Start of Block
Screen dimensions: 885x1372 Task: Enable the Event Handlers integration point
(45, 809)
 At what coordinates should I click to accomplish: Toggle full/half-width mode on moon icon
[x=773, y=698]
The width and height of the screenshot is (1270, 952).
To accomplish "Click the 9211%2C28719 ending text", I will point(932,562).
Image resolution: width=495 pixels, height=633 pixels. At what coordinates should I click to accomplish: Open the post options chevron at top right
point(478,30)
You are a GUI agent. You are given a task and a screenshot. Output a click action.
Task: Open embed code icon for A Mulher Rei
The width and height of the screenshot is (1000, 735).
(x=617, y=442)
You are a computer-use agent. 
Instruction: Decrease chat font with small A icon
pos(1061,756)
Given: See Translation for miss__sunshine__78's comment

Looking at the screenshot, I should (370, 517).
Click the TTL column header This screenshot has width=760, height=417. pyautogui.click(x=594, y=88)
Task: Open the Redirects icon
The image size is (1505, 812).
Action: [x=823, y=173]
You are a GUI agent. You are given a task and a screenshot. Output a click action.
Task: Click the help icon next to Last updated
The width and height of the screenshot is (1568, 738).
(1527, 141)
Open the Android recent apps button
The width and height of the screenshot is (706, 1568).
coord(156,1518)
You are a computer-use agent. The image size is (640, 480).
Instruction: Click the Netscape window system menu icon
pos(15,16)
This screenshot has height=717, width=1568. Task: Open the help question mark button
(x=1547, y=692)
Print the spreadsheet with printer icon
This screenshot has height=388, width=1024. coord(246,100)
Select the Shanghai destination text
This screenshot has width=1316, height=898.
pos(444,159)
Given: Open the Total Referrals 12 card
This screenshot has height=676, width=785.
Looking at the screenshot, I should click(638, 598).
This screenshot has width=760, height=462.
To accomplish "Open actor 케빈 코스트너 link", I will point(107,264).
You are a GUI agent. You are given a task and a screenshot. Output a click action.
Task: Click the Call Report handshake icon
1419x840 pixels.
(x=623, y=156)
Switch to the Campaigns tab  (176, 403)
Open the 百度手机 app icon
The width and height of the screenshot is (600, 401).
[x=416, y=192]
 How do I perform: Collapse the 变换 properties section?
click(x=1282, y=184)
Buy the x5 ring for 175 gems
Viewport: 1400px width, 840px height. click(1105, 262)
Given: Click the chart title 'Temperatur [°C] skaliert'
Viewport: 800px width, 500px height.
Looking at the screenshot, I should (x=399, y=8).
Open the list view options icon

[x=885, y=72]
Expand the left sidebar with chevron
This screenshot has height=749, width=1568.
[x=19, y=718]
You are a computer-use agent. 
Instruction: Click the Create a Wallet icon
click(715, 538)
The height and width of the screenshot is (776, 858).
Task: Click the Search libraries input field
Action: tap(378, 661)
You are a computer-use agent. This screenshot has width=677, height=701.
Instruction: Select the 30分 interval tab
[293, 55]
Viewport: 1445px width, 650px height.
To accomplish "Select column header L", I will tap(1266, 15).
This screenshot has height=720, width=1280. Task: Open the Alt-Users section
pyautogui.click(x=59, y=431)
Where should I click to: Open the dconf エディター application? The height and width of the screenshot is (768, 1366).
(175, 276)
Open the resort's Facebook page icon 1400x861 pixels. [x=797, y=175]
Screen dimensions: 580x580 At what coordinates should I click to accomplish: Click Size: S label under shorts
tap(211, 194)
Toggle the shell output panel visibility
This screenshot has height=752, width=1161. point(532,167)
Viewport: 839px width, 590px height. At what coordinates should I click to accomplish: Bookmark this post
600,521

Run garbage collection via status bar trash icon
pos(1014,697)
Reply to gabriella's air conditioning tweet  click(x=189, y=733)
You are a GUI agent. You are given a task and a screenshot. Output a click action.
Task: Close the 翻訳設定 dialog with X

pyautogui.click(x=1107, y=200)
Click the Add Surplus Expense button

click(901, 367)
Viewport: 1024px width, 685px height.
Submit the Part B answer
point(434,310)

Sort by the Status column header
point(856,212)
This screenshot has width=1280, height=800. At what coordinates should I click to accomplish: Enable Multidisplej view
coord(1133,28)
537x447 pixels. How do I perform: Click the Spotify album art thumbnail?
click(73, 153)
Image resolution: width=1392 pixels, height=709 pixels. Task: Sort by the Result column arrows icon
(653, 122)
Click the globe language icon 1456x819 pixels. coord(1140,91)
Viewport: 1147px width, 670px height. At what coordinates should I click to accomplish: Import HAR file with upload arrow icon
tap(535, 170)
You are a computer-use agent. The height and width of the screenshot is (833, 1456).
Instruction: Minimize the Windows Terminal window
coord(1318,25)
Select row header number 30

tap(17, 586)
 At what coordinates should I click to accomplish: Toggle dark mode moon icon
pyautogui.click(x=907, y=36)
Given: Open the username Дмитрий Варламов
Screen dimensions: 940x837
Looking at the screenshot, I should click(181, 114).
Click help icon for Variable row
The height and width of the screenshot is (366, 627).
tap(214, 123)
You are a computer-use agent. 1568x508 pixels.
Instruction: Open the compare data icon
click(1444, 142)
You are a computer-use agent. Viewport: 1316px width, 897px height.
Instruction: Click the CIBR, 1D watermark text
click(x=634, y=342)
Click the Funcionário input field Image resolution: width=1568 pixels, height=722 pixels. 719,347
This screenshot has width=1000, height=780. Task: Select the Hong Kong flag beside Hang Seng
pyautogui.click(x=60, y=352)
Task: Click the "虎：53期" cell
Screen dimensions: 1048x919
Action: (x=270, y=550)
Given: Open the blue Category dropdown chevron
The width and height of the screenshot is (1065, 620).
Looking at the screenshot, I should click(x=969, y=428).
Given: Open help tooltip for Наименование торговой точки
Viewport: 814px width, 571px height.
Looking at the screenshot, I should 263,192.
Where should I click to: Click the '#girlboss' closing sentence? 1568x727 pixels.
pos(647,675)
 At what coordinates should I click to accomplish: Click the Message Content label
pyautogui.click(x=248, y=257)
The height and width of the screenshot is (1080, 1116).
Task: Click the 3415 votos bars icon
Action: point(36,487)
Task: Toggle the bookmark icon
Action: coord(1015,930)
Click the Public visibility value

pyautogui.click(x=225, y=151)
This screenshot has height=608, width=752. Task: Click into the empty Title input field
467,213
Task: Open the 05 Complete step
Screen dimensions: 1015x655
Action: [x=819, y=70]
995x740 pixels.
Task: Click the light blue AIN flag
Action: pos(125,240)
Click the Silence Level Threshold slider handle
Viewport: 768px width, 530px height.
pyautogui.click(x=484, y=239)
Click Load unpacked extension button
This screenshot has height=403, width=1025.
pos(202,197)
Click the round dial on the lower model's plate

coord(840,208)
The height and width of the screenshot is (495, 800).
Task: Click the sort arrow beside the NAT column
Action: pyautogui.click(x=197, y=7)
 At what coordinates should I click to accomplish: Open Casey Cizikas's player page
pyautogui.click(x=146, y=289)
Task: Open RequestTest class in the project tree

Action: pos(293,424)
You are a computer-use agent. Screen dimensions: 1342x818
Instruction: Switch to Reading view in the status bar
End of Block
## [TRY IT]
The records above must be repeated exactly, in their entirety.

## [TASK SOLUTION]
Screen dimensions: 885x1372 Task: Enable the Event Handlers integration point
(45, 809)
 At what coordinates should I click to accomplish: Toggle full/half-width mode on moon icon
[x=773, y=698]
The width and height of the screenshot is (1270, 952).
To accomplish "Click the 9211%2C28719 ending text", I will point(932,562).
Image resolution: width=495 pixels, height=633 pixels. At what coordinates should I click to accomplish: Open the post options chevron at top right
point(478,30)
You are a GUI agent. You are given a task and a screenshot. Output a click action.
Task: Open embed code icon for A Mulher Rei
The width and height of the screenshot is (1000, 735).
(x=617, y=442)
You are a computer-use agent. 
Instruction: Decrease chat font with small A icon
pos(1061,756)
Given: See Translation for miss__sunshine__78's comment

Looking at the screenshot, I should (370, 517).
Click the TTL column header This screenshot has width=760, height=417. pyautogui.click(x=594, y=88)
Task: Open the Redirects icon
The image size is (1505, 812).
Action: [x=823, y=173]
You are a GUI agent. You are given a task and a screenshot. Output a click action.
Task: Click the help icon next to Last updated
The width and height of the screenshot is (1568, 738).
(1527, 141)
Open the Android recent apps button
The width and height of the screenshot is (706, 1568).
coord(156,1518)
You are a computer-use agent. The image size is (640, 480).
Instruction: Click the Netscape window system menu icon
pos(15,16)
This screenshot has height=717, width=1568. Task: Open the help question mark button
(x=1547, y=692)
Print the spreadsheet with printer icon
This screenshot has height=388, width=1024. coord(246,100)
Select the Shanghai destination text
This screenshot has width=1316, height=898.
pos(444,159)
Given: Open the Total Referrals 12 card
This screenshot has height=676, width=785.
Looking at the screenshot, I should click(638, 598).
This screenshot has width=760, height=462.
To accomplish "Open actor 케빈 코스트너 link", I will point(107,264).
You are a GUI agent. You are given a task and a screenshot. Output a click action.
Task: Click the Call Report handshake icon
1419x840 pixels.
(x=623, y=156)
Switch to the Campaigns tab  (176, 403)
Open the 百度手机 app icon
The width and height of the screenshot is (600, 401).
[x=416, y=192]
 How do I perform: Collapse the 变换 properties section?
click(x=1282, y=184)
Buy the x5 ring for 175 gems
Viewport: 1400px width, 840px height. click(1105, 262)
Given: Click the chart title 'Temperatur [°C] skaliert'
Viewport: 800px width, 500px height.
Looking at the screenshot, I should (x=399, y=8).
Open the list view options icon

[x=885, y=72]
Expand the left sidebar with chevron
This screenshot has height=749, width=1568.
[x=19, y=718]
You are a computer-use agent. 
Instruction: Click the Create a Wallet icon
click(715, 538)
The height and width of the screenshot is (776, 858).
Task: Click the Search libraries input field
Action: tap(378, 661)
You are a computer-use agent. This screenshot has width=677, height=701.
Instruction: Select the 30分 interval tab
[293, 55]
Viewport: 1445px width, 650px height.
To accomplish "Select column header L", I will tap(1266, 15).
This screenshot has height=720, width=1280. Task: Open the Alt-Users section
pyautogui.click(x=59, y=431)
Where should I click to: Open the dconf エディター application? The height and width of the screenshot is (768, 1366).
(175, 276)
Open the resort's Facebook page icon 1400x861 pixels. [x=797, y=175]
Screen dimensions: 580x580 At what coordinates should I click to accomplish: Click Size: S label under shorts
tap(211, 194)
Toggle the shell output panel visibility
This screenshot has height=752, width=1161. point(532,167)
Viewport: 839px width, 590px height. At what coordinates should I click to accomplish: Bookmark this post
600,521

Run garbage collection via status bar trash icon
pos(1014,697)
Reply to gabriella's air conditioning tweet  click(x=189, y=733)
You are a GUI agent. You are given a task and a screenshot. Output a click action.
Task: Close the 翻訳設定 dialog with X

pyautogui.click(x=1107, y=200)
Click the Add Surplus Expense button

click(901, 367)
Viewport: 1024px width, 685px height.
Submit the Part B answer
point(434,310)

Sort by the Status column header
point(856,212)
This screenshot has width=1280, height=800. At what coordinates should I click to accomplish: Enable Multidisplej view
coord(1133,28)
537x447 pixels. How do I perform: Click the Spotify album art thumbnail?
click(73, 153)
Image resolution: width=1392 pixels, height=709 pixels. Task: Sort by the Result column arrows icon
(653, 122)
Click the globe language icon 1456x819 pixels. coord(1140,91)
Viewport: 1147px width, 670px height. At what coordinates should I click to accomplish: Import HAR file with upload arrow icon
tap(535, 170)
You are a computer-use agent. The height and width of the screenshot is (833, 1456).
Instruction: Minimize the Windows Terminal window
coord(1318,25)
Select row header number 30

tap(17, 586)
 At what coordinates should I click to accomplish: Toggle dark mode moon icon
pyautogui.click(x=907, y=36)
Given: Open the username Дмитрий Варламов
Screen dimensions: 940x837
Looking at the screenshot, I should click(181, 114).
Click help icon for Variable row
The height and width of the screenshot is (366, 627).
tap(214, 123)
You are a computer-use agent. 1568x508 pixels.
Instruction: Open the compare data icon
click(1444, 142)
You are a computer-use agent. Viewport: 1316px width, 897px height.
Instruction: Click the CIBR, 1D watermark text
click(x=634, y=342)
Click the Funcionário input field Image resolution: width=1568 pixels, height=722 pixels. 719,347
This screenshot has width=1000, height=780. Task: Select the Hong Kong flag beside Hang Seng
pyautogui.click(x=60, y=352)
Task: Click the "虎：53期" cell
Screen dimensions: 1048x919
Action: (x=270, y=550)
Given: Open the blue Category dropdown chevron
The width and height of the screenshot is (1065, 620).
Looking at the screenshot, I should click(x=969, y=428).
Given: Open help tooltip for Наименование торговой точки
Viewport: 814px width, 571px height.
Looking at the screenshot, I should 263,192.
Where should I click to: Click the '#girlboss' closing sentence? 1568x727 pixels.
pos(647,675)
 At what coordinates should I click to accomplish: Click the Message Content label
pyautogui.click(x=248, y=257)
The height and width of the screenshot is (1080, 1116).
Task: Click the 3415 votos bars icon
Action: point(36,487)
Task: Toggle the bookmark icon
Action: coord(1015,930)
Click the Public visibility value

pyautogui.click(x=225, y=151)
This screenshot has height=608, width=752. Task: Click into the empty Title input field
467,213
Task: Open the 05 Complete step
Screen dimensions: 1015x655
Action: [x=819, y=70]
995x740 pixels.
Task: Click the light blue AIN flag
Action: pos(125,240)
Click the Silence Level Threshold slider handle
Viewport: 768px width, 530px height.
pyautogui.click(x=484, y=239)
Click Load unpacked extension button
This screenshot has height=403, width=1025.
pos(202,197)
Click the round dial on the lower model's plate

coord(840,208)
The height and width of the screenshot is (495, 800).
Task: Click the sort arrow beside the NAT column
Action: pyautogui.click(x=197, y=7)
 At what coordinates should I click to accomplish: Open Casey Cizikas's player page
pyautogui.click(x=146, y=289)
Task: Open RequestTest class in the project tree

Action: pos(293,424)
You are a computer-use agent. Screen dimensions: 1342x818
Instruction: Switch to Reading view in the status bar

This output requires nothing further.